— Exercise details —
Reproduce the items starting at the beginning and ending at the line containing "(x=90, y=615)", swapping "height and width" for "size" and leaving everything else unchanged.

— Exercise material —
## BEGIN

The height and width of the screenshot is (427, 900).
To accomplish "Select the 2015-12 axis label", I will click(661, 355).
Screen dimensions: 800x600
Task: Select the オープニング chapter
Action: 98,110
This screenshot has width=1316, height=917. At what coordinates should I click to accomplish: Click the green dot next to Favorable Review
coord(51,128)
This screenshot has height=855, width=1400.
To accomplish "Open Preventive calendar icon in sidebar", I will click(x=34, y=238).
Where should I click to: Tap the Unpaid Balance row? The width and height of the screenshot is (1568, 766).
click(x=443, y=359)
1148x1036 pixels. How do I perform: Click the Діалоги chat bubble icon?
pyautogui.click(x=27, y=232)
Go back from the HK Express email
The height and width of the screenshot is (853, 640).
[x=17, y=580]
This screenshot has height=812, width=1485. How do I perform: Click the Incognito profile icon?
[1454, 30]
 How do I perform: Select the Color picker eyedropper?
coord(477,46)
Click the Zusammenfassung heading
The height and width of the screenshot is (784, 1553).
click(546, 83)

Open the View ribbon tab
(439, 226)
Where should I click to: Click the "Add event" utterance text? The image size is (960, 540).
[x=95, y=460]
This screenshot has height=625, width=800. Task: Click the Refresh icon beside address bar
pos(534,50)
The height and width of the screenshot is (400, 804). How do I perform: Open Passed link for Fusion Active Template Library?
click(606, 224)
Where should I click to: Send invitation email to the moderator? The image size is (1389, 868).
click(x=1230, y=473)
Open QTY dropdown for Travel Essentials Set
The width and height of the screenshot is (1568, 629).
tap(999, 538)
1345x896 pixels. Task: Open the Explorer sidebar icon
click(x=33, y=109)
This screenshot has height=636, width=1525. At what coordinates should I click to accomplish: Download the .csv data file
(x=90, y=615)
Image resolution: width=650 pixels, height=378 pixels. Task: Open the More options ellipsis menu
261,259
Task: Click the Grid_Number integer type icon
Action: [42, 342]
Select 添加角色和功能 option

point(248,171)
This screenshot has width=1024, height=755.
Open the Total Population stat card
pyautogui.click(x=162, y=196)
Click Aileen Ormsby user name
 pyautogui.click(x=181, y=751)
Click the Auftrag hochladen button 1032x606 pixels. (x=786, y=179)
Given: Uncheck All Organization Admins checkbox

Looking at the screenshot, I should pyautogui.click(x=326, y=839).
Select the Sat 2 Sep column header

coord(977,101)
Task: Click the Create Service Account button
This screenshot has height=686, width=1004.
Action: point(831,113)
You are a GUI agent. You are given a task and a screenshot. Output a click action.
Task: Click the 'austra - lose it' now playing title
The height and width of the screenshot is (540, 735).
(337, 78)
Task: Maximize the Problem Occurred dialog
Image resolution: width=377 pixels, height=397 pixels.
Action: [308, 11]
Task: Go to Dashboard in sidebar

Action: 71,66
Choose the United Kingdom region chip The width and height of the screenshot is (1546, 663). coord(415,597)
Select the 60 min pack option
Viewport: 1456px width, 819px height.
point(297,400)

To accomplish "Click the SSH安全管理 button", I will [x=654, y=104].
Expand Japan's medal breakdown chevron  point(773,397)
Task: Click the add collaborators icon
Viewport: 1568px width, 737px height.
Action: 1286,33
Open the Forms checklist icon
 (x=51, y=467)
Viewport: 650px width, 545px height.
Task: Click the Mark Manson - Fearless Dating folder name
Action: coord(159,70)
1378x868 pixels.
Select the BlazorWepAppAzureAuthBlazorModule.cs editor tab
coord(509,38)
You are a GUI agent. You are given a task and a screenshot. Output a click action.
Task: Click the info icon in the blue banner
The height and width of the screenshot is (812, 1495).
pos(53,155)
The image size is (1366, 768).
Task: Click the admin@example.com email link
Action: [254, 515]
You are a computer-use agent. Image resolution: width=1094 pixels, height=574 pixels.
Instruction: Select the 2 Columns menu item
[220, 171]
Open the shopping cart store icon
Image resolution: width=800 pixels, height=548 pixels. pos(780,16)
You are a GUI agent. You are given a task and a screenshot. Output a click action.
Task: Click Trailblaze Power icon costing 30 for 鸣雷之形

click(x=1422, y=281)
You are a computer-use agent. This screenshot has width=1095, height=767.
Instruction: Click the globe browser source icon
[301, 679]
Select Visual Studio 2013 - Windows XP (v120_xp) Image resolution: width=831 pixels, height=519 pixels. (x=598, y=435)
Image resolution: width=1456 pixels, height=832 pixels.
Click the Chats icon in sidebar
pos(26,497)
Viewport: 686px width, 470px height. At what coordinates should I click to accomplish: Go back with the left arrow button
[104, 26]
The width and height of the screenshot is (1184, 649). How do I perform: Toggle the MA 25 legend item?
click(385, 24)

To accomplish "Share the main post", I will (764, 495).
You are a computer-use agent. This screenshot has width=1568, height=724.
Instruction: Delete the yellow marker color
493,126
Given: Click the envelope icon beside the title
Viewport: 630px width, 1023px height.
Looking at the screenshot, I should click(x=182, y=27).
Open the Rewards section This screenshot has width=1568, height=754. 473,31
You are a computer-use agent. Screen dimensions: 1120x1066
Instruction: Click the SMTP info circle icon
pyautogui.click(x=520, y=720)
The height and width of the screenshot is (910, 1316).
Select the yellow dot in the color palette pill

## END

— Correct result —
The size of the screenshot is (427, 900).
To accomplish "Select the 2015-12 axis label", I will click(661, 355).
Screen dimensions: 800x600
Task: Select the オープニング chapter
Action: 98,110
This screenshot has width=1316, height=917. At what coordinates should I click to accomplish: Click the green dot next to Favorable Review
coord(51,128)
This screenshot has height=855, width=1400.
To accomplish "Open Preventive calendar icon in sidebar", I will click(x=34, y=238).
Where should I click to: Tap the Unpaid Balance row? The width and height of the screenshot is (1568, 766).
click(x=443, y=359)
1148x1036 pixels. How do I perform: Click the Діалоги chat bubble icon?
pyautogui.click(x=27, y=232)
Go back from the HK Express email
The size of the screenshot is (853, 640).
[x=17, y=580]
This screenshot has height=812, width=1485. How do I perform: Click the Incognito profile icon?
[1454, 30]
 How do I perform: Select the Color picker eyedropper?
coord(477,46)
Click the Zusammenfassung heading
The size of the screenshot is (784, 1553).
click(546, 83)

Open the View ribbon tab
(439, 226)
Where should I click to: Click the "Add event" utterance text? The image size is (960, 540).
[x=95, y=460]
This screenshot has height=625, width=800. Task: Click the Refresh icon beside address bar
pos(534,50)
The size of the screenshot is (400, 804). How do I perform: Open Passed link for Fusion Active Template Library?
click(606, 224)
Where should I click to: Send invitation email to the moderator? The image size is (1389, 868).
click(x=1230, y=473)
Open QTY dropdown for Travel Essentials Set
The width and height of the screenshot is (1568, 629).
tap(999, 538)
1345x896 pixels. Task: Open the Explorer sidebar icon
click(x=33, y=109)
This screenshot has height=636, width=1525. At what coordinates should I click to accomplish: Download the .csv data file
(x=90, y=615)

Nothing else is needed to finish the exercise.